EXERCISE
Reproduce word for word the lines of the records from the one containing "is (1927, 1932)." through the one containing "This screenshot has width=904, height=654.", including both of those lines.

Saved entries
▶
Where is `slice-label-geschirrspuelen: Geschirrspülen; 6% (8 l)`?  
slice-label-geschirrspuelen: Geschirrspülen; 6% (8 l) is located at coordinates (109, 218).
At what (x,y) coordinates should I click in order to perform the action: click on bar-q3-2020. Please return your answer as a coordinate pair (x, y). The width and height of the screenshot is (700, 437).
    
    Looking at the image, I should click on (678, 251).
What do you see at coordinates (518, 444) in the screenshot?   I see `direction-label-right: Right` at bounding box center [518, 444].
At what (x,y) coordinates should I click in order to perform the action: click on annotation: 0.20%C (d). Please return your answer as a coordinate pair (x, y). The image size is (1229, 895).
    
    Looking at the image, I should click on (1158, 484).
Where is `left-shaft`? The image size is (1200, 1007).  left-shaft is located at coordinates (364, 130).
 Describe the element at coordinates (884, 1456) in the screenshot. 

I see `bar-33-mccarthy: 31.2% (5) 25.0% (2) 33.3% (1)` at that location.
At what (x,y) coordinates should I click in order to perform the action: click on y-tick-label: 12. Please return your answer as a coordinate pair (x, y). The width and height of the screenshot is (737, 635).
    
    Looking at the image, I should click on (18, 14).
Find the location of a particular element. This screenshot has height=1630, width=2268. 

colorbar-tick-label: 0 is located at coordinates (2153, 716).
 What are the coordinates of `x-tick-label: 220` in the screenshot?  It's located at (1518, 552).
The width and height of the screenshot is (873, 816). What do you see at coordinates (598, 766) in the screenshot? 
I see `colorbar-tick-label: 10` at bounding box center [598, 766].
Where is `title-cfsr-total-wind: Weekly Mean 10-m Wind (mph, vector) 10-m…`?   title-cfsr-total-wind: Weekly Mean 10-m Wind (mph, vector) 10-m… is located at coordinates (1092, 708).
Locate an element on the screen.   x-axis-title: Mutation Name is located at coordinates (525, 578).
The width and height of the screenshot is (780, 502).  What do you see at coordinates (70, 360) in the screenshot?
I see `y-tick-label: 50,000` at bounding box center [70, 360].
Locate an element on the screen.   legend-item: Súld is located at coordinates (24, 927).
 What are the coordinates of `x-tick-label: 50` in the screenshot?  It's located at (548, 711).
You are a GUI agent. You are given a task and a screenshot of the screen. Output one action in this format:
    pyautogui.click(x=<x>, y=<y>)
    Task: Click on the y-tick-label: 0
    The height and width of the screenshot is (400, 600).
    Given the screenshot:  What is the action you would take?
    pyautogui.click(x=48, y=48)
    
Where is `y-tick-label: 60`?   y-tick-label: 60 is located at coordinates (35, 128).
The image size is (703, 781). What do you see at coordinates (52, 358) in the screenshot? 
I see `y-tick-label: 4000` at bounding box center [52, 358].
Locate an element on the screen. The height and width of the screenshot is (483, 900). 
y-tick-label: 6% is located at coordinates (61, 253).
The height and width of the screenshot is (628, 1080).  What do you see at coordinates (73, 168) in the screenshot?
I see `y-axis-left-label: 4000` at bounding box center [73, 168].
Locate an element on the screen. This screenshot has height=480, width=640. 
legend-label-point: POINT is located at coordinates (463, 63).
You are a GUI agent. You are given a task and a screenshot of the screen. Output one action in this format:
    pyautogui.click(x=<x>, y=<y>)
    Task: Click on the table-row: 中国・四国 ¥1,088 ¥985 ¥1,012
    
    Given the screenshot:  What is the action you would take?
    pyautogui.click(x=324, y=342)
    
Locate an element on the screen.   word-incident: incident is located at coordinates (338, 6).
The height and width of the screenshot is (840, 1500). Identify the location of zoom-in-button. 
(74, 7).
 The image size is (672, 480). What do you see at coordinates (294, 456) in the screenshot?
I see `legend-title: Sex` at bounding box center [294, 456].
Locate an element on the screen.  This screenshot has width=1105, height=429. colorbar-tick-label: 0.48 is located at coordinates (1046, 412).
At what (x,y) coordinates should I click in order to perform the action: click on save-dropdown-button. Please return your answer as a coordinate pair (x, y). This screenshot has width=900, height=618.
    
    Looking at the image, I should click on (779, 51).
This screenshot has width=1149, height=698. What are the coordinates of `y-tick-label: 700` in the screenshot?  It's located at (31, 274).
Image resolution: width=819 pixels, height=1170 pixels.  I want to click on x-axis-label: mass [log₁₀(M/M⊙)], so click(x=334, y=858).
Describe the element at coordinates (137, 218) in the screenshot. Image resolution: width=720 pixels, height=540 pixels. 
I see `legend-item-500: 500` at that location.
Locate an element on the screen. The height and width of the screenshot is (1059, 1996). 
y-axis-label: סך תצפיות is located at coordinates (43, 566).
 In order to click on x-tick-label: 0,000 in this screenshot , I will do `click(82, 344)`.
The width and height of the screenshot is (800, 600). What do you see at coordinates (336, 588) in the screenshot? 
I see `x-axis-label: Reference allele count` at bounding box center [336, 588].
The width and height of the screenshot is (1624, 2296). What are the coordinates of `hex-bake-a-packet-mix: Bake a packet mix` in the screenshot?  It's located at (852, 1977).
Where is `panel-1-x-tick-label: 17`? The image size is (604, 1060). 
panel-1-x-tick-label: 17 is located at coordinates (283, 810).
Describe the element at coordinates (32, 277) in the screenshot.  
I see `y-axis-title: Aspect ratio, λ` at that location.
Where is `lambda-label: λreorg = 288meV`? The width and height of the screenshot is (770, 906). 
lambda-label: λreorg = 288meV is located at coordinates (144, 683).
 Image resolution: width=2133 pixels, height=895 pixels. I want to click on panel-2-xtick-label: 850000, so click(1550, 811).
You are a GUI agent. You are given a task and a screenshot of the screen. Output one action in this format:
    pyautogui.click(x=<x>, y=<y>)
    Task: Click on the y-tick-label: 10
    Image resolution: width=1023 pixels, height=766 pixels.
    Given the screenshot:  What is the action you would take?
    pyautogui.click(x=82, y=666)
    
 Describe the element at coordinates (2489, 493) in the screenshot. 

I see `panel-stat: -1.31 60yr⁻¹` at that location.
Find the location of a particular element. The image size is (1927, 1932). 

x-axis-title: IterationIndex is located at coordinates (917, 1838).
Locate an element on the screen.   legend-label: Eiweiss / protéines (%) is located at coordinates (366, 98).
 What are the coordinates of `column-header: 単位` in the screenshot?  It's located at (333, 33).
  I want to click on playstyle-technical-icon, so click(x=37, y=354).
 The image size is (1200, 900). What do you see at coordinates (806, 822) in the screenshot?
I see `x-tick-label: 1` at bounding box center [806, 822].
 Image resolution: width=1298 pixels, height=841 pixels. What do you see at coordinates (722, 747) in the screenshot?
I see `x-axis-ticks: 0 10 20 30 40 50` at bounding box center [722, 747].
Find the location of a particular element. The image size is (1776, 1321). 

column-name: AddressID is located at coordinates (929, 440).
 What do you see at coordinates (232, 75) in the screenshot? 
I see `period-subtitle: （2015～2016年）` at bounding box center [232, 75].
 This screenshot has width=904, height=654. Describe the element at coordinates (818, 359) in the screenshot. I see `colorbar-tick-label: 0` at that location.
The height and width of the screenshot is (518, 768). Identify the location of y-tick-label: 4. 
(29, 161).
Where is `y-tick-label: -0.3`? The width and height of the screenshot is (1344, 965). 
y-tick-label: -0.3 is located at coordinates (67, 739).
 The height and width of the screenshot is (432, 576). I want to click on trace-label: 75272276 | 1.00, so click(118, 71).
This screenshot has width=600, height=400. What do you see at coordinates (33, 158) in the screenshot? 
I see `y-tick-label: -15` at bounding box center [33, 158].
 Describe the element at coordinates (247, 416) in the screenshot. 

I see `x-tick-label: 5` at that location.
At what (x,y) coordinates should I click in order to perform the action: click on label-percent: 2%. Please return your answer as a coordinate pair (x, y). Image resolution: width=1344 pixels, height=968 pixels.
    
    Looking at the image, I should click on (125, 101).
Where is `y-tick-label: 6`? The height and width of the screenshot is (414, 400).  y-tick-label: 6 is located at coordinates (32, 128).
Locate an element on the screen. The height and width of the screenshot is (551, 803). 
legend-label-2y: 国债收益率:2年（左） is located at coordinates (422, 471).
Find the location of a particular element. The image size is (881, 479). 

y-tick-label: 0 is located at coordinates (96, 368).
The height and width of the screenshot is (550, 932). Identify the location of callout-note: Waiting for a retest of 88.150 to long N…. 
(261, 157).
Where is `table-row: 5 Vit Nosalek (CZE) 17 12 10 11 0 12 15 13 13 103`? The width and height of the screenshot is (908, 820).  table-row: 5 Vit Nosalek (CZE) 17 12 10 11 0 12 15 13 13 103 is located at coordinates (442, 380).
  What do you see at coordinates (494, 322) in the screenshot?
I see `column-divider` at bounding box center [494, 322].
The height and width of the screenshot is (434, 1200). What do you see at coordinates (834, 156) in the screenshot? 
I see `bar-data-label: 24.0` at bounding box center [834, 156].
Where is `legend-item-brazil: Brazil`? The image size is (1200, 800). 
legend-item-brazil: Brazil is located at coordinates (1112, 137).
◀
RESPONSE AREA
Find the location of a particular element. The image size is (1927, 1932). 

x-axis-title: IterationIndex is located at coordinates (917, 1838).
Locate an element on the screen.   legend-label: Eiweiss / protéines (%) is located at coordinates (366, 98).
 What are the coordinates of `column-header: 単位` in the screenshot?  It's located at (333, 33).
  I want to click on playstyle-technical-icon, so click(x=37, y=354).
 The image size is (1200, 900). What do you see at coordinates (806, 822) in the screenshot?
I see `x-tick-label: 1` at bounding box center [806, 822].
 Image resolution: width=1298 pixels, height=841 pixels. What do you see at coordinates (722, 747) in the screenshot?
I see `x-axis-ticks: 0 10 20 30 40 50` at bounding box center [722, 747].
Find the location of a particular element. The image size is (1776, 1321). 

column-name: AddressID is located at coordinates (929, 440).
 What do you see at coordinates (232, 75) in the screenshot? 
I see `period-subtitle: （2015～2016年）` at bounding box center [232, 75].
 This screenshot has width=904, height=654. Describe the element at coordinates (818, 359) in the screenshot. I see `colorbar-tick-label: 0` at that location.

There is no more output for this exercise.